──────── MATERIAL PROVIDED ────────

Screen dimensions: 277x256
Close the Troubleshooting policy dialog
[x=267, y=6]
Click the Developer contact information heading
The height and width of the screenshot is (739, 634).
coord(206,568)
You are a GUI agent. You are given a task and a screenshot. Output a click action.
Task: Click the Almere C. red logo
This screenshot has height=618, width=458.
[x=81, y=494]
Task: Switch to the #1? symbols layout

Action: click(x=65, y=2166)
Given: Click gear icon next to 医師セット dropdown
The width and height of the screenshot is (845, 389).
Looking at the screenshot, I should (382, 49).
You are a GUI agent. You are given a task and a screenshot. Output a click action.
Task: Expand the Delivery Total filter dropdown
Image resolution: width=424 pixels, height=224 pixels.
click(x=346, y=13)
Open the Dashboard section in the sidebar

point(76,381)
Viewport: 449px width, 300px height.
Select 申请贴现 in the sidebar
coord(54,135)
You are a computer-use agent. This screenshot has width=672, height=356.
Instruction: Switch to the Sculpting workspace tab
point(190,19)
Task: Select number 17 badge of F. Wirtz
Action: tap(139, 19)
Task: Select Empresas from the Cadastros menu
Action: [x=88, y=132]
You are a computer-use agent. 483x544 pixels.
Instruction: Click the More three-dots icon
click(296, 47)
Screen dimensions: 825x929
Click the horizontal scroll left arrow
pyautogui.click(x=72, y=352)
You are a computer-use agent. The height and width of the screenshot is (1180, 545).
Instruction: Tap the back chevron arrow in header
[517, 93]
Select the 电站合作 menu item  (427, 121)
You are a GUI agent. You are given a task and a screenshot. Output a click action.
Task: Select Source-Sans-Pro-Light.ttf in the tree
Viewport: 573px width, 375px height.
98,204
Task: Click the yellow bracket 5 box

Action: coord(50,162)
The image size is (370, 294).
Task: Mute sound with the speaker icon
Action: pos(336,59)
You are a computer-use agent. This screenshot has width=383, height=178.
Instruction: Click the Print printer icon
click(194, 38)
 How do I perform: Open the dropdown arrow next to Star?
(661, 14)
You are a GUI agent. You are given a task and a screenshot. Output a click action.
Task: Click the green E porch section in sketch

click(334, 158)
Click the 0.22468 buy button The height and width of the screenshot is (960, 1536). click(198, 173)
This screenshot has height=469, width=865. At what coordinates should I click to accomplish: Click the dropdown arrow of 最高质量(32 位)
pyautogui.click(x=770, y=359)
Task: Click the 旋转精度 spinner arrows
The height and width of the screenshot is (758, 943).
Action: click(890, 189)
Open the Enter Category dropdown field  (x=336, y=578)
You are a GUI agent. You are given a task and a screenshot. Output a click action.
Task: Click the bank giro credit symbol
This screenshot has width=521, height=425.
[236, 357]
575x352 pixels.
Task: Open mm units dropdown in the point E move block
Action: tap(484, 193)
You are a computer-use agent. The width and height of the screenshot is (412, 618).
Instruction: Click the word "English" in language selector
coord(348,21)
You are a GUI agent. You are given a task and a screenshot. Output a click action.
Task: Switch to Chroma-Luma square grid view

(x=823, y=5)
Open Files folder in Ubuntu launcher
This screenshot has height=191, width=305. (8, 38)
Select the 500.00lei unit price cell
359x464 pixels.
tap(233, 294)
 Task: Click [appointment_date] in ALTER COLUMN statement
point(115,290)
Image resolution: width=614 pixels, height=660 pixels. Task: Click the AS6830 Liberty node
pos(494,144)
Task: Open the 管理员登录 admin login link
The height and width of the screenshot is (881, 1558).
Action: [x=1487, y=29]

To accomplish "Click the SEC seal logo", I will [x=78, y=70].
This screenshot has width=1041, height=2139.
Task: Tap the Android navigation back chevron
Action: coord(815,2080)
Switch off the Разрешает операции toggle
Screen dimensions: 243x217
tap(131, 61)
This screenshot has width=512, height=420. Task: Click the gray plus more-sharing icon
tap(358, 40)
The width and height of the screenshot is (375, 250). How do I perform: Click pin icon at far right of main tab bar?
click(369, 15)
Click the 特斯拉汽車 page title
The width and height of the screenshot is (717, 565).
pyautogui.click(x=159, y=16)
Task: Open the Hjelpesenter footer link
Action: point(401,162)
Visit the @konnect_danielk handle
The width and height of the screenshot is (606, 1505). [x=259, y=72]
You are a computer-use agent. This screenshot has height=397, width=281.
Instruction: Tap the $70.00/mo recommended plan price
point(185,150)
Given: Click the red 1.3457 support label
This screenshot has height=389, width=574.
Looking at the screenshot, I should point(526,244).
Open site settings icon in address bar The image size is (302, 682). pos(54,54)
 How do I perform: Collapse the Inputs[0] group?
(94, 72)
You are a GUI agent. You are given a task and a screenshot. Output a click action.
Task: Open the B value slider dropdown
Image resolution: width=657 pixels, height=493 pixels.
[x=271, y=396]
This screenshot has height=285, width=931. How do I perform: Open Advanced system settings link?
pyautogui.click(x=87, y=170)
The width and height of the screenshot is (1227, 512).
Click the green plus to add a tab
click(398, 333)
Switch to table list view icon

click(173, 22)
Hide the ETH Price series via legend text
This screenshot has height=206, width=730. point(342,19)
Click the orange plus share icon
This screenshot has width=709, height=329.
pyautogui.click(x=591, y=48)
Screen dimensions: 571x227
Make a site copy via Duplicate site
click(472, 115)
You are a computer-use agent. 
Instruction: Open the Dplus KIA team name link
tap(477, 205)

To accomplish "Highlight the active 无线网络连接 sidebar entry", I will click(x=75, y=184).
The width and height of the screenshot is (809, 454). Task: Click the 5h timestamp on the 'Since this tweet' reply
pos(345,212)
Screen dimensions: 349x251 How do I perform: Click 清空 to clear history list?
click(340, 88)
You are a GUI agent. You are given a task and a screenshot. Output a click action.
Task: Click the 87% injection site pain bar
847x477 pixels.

────────

- _ACTION ITEM_
Output, please, only the lines running from the start of the entries through the line that contains "Task: Expand the", including both of those lines.

- _FINAL ANSWER_
Screen dimensions: 277x256
Close the Troubleshooting policy dialog
[x=267, y=6]
Click the Developer contact information heading
The height and width of the screenshot is (739, 634).
coord(206,568)
You are a GUI agent. You are given a task and a screenshot. Output a click action.
Task: Click the Almere C. red logo
This screenshot has height=618, width=458.
[x=81, y=494]
Task: Switch to the #1? symbols layout

Action: click(x=65, y=2166)
Given: Click gear icon next to 医師セット dropdown
The width and height of the screenshot is (845, 389).
Looking at the screenshot, I should (382, 49).
You are a GUI agent. You are given a task and a screenshot. Output a click action.
Task: Expand the Delivery Total filter dropdown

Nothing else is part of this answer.